Both the Aborigines and Native Americans held different views than Europeans about land. Europeans believed men could own land. Aborigines and Native Americans held a more sacred view about land. Land was spiritual, which could not be owned by one. This created a further division when deciding land ownership issues.
In recent years, Australian Aborigines have been making limited progress in the return of land. The issue has been the Aborigines want to have communal land, but the Australian government “believe that it’s not poverty that’s holding Indigenous Australians back—it’s their land” (Snowdon). The government wants the Aborigines to divide their land in order to become more prosperous. This shows that European and native views on land ownership are directly opposite.
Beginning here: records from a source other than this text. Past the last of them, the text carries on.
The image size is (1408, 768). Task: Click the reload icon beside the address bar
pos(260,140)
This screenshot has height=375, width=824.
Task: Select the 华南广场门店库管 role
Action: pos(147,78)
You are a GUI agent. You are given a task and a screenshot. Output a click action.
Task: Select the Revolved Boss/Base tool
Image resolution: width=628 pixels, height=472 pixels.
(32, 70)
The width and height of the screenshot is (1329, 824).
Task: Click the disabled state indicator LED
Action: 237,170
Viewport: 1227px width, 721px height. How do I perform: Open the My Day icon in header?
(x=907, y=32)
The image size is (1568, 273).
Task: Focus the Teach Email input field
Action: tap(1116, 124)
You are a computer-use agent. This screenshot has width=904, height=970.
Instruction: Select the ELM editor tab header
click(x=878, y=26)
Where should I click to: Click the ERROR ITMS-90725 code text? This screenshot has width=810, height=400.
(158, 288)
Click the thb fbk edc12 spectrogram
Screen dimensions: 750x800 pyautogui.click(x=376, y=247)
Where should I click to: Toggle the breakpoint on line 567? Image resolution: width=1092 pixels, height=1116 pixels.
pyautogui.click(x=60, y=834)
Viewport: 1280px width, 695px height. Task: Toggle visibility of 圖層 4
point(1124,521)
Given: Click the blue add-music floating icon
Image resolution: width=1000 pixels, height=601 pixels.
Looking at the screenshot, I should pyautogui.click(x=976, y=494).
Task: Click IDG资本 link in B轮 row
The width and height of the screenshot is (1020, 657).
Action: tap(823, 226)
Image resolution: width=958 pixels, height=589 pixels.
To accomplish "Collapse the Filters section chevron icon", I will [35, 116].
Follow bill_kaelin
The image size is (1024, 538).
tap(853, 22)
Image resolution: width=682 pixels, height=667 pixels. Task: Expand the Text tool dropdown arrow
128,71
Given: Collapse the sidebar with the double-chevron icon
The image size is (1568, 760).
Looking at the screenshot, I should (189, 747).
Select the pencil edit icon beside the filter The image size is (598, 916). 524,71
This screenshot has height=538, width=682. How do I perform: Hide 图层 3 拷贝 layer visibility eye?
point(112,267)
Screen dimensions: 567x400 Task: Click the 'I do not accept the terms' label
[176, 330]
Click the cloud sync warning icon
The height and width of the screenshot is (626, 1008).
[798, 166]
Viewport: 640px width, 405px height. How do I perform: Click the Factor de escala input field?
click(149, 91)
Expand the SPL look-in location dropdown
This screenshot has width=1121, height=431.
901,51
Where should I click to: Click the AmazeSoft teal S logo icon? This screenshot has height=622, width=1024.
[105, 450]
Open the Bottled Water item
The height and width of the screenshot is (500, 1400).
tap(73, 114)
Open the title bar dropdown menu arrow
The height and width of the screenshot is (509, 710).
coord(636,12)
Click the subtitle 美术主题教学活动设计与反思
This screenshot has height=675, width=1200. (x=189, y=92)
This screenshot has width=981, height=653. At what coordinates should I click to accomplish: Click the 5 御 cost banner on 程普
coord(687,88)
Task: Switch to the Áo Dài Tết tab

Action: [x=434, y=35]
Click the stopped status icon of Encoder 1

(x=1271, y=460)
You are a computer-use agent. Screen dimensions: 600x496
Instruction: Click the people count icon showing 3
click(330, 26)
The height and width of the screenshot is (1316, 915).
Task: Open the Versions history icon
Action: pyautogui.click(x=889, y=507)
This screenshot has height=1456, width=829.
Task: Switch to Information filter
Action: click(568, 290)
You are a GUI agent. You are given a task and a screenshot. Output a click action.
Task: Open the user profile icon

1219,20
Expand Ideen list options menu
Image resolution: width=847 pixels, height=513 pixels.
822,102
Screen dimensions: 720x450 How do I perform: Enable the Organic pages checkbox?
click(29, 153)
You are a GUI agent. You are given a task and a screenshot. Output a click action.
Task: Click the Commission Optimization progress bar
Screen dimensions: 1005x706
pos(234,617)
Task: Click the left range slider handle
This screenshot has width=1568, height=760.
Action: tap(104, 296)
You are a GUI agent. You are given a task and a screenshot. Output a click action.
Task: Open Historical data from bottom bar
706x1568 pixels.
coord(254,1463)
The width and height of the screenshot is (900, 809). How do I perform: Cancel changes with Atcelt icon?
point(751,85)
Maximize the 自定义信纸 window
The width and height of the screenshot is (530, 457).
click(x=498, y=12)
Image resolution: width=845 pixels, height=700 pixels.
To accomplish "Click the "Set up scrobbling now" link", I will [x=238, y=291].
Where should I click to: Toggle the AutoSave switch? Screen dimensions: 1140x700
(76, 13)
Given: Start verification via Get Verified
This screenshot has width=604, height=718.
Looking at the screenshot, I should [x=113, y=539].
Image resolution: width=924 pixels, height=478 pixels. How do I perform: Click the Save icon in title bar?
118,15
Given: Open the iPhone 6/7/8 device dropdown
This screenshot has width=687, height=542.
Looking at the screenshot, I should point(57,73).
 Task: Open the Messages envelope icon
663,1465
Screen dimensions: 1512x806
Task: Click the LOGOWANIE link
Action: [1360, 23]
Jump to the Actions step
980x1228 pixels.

An Aborigine believes they are here to care for the land, not own it. Yet, the Australian government has begun passing laws in order to divide the land for the betterment of the natives. This has been the motive of many governments. The result will be the same. Aborigines losing more land and resources.
In the United States, Indian (Native American) land does not fall under state law. Indian land falls under federal laws. Native American agencies, depending on tribe, rule their land. This land can be a reservation or individually owned land. This allows Native Americans to allow gambling and casinos on their land, whereas the state might not allow gambling (Johansen 31). The Native Americans have agencies, government and Native American to help with land ownership issues, elections, laws, and even their own government. This Native American government is regulated by the United States Federal government.
The problem with both Native American and Aborigine land ownership rights is the definition of ownership. The European definition is different than the native definition. Since, numerous governments have come and gone in both countries over the years, treaties and laws have been created and broken. Most of these treaties and laws have not been in favor of the native peoples. Until the United States and Australian government learn to respect native cultures, the land ownership issues will always favor the government, not the natives.
Chesterman, John and Brian Galligan. Citizens without Rights: Aborigines and
Australian Citizenship. New York: Cambridge University Press, 1997.
Johansen, Bruce E. Enduring Legacies: Native American Treaties and Contemporary
Controversies. New York: Praeger, 2004.
Snowdon, Warren. “Aboriginal land is more than mere collateral.” 10 Mar. 2005.
Canberra Times. Accessed 25 Dec. 2007 from http://www.warrensnowdon.com/media/050310.htm
Wunder, John R. Native American Sovereignty. New York: Routledge, 1999.